The quality of many of the books received this year was high, but not all made it to the shortlist. Similarly, the selection of the winner from the shortlist proved extremely difficult, as all four of the candidates were not only of high quality but also contrasting subject matter – Alekhine’s Odessa Secrets; a very good book on the Carlsen v Karjakin World Championship; and Small Steps to Giant Improvements, a study on pawns which had a remarkable, positive effect on the writer’s (Shankland) playing career. The winner stood out for its original approach and quality of writing.
Under the Surface
Quality Chess pp285 Hardback £23.99
The author, GM Jan Markos, is a distinguished Slovakian academic working in the field of critical decision making and brings to his chess book the influence of his background.
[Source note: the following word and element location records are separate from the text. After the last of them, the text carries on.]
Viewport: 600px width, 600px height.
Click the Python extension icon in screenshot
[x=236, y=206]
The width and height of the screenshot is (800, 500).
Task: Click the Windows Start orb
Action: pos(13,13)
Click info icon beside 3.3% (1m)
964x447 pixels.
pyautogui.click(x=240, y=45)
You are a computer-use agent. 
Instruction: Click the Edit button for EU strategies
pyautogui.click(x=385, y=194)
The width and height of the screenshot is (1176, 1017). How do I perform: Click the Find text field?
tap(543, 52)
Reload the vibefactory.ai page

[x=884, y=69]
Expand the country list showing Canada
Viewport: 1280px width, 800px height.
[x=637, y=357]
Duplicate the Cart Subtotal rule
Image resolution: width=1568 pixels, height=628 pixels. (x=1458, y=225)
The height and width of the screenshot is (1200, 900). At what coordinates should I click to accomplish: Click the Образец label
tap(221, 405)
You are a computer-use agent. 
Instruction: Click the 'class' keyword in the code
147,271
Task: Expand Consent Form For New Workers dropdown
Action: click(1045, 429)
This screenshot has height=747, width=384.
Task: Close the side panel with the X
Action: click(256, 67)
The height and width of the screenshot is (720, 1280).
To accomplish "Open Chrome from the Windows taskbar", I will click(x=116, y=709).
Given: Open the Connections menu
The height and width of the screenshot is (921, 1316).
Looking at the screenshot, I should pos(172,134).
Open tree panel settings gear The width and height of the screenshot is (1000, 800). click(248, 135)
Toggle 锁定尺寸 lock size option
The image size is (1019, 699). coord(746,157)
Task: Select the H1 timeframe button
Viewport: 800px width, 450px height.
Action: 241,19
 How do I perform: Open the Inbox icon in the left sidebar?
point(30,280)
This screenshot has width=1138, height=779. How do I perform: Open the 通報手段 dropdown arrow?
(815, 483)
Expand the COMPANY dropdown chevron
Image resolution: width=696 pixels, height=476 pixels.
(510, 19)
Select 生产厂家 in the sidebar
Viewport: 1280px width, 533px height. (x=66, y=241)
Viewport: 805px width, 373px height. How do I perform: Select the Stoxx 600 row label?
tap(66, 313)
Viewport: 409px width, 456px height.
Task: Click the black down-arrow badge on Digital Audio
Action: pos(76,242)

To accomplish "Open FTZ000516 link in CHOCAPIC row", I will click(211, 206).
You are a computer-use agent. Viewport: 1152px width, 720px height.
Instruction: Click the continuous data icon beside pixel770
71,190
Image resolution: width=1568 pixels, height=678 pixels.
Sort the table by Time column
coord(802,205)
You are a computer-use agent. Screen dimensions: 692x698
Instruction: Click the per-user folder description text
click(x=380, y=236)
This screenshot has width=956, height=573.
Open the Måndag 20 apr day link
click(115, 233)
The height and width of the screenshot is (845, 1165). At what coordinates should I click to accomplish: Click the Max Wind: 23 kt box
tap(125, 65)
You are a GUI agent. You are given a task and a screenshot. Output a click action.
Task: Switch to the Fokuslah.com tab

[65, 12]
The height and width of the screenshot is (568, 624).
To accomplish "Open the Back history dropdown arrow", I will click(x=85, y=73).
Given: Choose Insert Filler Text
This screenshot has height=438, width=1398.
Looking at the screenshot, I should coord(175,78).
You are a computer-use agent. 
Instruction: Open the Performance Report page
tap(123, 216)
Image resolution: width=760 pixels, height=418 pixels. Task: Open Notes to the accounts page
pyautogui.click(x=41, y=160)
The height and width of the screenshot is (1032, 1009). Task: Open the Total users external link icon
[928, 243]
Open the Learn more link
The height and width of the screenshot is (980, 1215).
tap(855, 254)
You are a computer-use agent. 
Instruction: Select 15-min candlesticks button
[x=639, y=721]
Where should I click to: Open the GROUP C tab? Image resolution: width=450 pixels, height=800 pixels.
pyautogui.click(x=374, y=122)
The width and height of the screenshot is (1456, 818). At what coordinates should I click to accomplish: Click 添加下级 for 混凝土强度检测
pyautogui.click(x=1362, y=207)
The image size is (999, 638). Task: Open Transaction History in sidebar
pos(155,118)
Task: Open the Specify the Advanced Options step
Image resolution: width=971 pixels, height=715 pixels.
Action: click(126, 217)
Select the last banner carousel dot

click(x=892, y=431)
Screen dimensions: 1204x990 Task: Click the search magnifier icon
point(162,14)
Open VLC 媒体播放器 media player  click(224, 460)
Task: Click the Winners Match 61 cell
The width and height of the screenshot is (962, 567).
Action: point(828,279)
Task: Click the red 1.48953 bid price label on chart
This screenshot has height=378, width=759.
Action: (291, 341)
This is shown in the chapter titles of Part 1 – About the Laws of the Chess Board: Three Faces of a Piece; Hierarchy on the Board; Infection; Policemen of the Chess Board. Under the Surface is not a traditional chess text book, but rather a travelogue covering a wide variety of chess subjects, with insightful references and analogies to life away from the chess board. One example – the famous Mischel marshmallow experiment with children (read the book to find out what it was) is shown to be applicable to chess playing!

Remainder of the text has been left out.